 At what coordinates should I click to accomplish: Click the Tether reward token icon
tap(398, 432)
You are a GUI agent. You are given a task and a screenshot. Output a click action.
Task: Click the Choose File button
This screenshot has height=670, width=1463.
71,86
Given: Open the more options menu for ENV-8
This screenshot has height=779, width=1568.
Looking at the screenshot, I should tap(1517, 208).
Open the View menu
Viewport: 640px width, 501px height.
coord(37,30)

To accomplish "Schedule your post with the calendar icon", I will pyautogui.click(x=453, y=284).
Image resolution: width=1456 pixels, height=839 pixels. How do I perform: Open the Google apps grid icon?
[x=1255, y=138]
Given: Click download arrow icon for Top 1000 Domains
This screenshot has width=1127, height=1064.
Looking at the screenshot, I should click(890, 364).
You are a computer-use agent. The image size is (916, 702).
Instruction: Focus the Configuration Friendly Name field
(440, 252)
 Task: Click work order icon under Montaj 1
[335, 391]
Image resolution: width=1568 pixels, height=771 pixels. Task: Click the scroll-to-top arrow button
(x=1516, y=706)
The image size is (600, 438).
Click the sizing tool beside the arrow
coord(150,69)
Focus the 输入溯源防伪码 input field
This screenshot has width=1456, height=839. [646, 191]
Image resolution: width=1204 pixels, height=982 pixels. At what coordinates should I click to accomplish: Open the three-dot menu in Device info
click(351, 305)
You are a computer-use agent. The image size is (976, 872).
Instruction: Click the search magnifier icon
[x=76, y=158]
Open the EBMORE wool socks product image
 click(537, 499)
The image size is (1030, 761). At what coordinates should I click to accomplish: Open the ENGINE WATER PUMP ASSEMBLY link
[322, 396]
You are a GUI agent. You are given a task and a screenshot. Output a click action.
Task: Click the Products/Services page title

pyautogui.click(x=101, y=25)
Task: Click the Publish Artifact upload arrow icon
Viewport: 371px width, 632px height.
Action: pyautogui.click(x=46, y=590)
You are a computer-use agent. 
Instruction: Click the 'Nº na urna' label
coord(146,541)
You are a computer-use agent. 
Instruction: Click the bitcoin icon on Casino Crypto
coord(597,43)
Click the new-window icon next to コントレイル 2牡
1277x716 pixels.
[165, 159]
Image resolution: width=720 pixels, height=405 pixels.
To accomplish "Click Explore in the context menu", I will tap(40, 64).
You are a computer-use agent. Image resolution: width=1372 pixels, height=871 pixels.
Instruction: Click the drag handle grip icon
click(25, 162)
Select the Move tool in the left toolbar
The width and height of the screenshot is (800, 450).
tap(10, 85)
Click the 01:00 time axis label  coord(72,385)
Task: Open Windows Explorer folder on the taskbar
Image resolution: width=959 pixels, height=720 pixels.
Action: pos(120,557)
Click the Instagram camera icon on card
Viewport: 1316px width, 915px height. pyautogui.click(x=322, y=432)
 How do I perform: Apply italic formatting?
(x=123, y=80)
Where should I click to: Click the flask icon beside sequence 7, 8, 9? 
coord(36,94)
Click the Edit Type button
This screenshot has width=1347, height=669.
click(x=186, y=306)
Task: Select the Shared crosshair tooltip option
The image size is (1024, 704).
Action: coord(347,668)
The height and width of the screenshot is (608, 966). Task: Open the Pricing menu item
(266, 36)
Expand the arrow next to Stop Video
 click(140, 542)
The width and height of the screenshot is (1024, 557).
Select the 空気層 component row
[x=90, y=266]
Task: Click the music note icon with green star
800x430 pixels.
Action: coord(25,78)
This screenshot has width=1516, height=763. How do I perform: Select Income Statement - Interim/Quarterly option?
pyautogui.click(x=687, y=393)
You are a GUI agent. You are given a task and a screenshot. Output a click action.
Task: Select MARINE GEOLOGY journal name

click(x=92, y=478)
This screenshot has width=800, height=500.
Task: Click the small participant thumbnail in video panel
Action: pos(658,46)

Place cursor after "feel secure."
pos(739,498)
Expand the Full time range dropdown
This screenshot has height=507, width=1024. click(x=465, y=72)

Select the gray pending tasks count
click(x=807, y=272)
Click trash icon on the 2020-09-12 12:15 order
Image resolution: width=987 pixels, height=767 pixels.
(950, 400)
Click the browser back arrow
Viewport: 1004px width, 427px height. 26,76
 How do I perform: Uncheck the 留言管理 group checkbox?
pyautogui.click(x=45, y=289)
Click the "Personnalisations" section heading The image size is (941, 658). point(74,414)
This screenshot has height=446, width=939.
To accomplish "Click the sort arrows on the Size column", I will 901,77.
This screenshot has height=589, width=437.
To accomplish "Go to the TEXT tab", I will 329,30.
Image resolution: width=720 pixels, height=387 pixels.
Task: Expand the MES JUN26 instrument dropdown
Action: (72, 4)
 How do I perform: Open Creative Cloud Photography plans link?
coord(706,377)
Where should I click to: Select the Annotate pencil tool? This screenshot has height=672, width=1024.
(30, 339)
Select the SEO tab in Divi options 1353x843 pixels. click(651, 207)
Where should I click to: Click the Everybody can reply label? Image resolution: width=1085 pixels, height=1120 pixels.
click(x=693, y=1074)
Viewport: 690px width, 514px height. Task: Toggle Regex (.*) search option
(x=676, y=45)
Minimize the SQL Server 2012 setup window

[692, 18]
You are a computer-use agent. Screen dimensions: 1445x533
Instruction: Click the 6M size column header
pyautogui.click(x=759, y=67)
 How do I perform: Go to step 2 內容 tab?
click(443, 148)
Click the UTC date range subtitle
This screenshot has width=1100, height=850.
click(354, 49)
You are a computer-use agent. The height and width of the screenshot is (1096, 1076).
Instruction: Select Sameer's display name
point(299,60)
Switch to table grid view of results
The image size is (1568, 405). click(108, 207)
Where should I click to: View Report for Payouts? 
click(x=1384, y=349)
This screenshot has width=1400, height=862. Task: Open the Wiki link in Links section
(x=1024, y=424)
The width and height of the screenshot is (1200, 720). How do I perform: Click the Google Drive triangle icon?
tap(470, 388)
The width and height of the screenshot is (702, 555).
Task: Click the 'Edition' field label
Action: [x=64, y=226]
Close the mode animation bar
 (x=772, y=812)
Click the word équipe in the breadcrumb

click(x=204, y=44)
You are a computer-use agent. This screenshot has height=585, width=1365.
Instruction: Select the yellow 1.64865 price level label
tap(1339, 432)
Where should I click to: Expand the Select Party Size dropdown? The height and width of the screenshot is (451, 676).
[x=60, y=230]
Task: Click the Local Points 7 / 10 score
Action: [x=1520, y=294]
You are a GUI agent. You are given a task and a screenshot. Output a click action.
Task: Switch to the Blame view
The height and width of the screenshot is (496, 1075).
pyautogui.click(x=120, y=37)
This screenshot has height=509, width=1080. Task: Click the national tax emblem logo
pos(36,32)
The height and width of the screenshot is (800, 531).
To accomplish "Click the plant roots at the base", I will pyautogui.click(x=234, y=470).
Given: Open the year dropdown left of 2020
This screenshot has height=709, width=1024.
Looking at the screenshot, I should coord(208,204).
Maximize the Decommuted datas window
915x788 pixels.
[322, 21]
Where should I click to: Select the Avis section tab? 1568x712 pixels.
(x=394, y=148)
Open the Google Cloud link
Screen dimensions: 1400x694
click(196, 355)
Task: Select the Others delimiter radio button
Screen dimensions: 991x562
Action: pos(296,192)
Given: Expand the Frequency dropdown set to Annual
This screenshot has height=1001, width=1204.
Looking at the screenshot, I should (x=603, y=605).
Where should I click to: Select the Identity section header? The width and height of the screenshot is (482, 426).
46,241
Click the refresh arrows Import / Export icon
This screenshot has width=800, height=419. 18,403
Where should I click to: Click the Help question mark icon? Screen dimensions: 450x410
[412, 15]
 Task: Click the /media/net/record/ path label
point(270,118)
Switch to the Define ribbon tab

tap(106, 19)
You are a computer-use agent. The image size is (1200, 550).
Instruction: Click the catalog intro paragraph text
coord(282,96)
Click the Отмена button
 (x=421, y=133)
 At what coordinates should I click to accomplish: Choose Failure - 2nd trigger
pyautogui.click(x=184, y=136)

──────

*The task*. The result should be the lines from the line with "This screenshot has height=709, width=1024." to the last line of the material, returned exactly and without any other line.

*Exercise answer*.
This screenshot has height=709, width=1024.
Looking at the screenshot, I should coord(208,204).
Maximize the Decommuted datas window
915x788 pixels.
[322, 21]
Where should I click to: Select the Avis section tab? 1568x712 pixels.
(x=394, y=148)
Open the Google Cloud link
Screen dimensions: 1400x694
click(196, 355)
Task: Select the Others delimiter radio button
Screen dimensions: 991x562
Action: pos(296,192)
Given: Expand the Frequency dropdown set to Annual
This screenshot has height=1001, width=1204.
Looking at the screenshot, I should (x=603, y=605).
Where should I click to: Select the Identity section header? The width and height of the screenshot is (482, 426).
46,241
Click the refresh arrows Import / Export icon
This screenshot has width=800, height=419. 18,403
Where should I click to: Click the Help question mark icon? Screen dimensions: 450x410
[412, 15]
 Task: Click the /media/net/record/ path label
point(270,118)
Switch to the Define ribbon tab

tap(106, 19)
You are a computer-use agent. The image size is (1200, 550).
Instruction: Click the catalog intro paragraph text
coord(282,96)
Click the Отмена button
 (x=421, y=133)
 At what coordinates should I click to accomplish: Choose Failure - 2nd trigger
pyautogui.click(x=184, y=136)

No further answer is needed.